The Attree Villa's Garden Temple (sometimes referred to locally as the "Gazebo") is, along with the Pepper Pot tower, one of the last remnants of the now-demolished Attree Villa, and (like the Pepper Pot) was on the edge of the Villa's estate, and highly visible to outsiders. This was especially true as the Temple was adjacent to a steep drop at the perimeter wall at the South edge of the villa's estate, so that it very visibly overlooked Queens Park.

Structure

The Temple has a square plan with four corner pillars and a four-sided shallow-angled roof with a central finial, is walled on three sides, and is about the width of a car parking space.

Contents

The structure originally held a statue (now long gone).

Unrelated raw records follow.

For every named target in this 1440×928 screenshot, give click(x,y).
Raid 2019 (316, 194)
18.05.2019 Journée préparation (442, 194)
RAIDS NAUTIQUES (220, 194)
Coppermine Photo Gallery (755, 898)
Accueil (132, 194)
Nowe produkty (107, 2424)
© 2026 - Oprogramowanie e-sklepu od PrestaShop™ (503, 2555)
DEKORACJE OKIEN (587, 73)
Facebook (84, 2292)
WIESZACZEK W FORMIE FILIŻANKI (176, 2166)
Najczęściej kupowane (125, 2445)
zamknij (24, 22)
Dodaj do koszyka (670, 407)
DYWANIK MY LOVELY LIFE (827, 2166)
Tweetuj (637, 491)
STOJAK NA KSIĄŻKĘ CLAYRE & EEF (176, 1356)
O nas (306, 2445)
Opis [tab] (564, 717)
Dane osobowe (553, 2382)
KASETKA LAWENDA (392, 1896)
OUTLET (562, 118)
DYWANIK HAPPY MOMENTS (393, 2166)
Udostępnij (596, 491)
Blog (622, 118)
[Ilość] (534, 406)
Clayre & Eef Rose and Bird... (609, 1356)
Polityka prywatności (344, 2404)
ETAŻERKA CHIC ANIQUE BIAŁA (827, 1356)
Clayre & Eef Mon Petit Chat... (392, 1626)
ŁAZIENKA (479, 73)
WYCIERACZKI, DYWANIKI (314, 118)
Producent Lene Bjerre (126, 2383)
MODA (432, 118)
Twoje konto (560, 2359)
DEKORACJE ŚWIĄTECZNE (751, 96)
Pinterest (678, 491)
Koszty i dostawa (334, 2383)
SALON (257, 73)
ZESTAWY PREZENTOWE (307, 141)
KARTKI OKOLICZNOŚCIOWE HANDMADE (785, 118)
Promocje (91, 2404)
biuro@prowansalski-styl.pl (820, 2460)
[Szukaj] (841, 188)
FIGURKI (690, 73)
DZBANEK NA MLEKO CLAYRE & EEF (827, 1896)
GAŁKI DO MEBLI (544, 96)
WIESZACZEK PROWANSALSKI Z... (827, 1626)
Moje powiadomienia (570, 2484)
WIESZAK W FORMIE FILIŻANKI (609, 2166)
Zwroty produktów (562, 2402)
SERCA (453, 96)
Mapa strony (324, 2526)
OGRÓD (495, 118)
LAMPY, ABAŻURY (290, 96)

What the staue was seems to be a matter of disagreement. Some accounts say that it was a statue of a god. The Historic Engand site quotes, "The Garden Temple, which originally contained the statue of a dog, ...". It would seem that someone, somewhere has made a typo, but whether the statue was really of a god or a dog doesn't seem to be known with certainty.

Subsequent landscaping

The outside wall at the side of the villa dropped so precipitously that it was practically a rampart, which was probably useful as a way of making sure that people using the park couldn't just hop over the wall to get into the villa's grounds. Thus is visible in the Regency Society plate linked to below.

Since then the level of the adjacent road seems to have been raised up to match the level of the villa's floor, and there's instead a steeper slope within the grounds of Queens Park.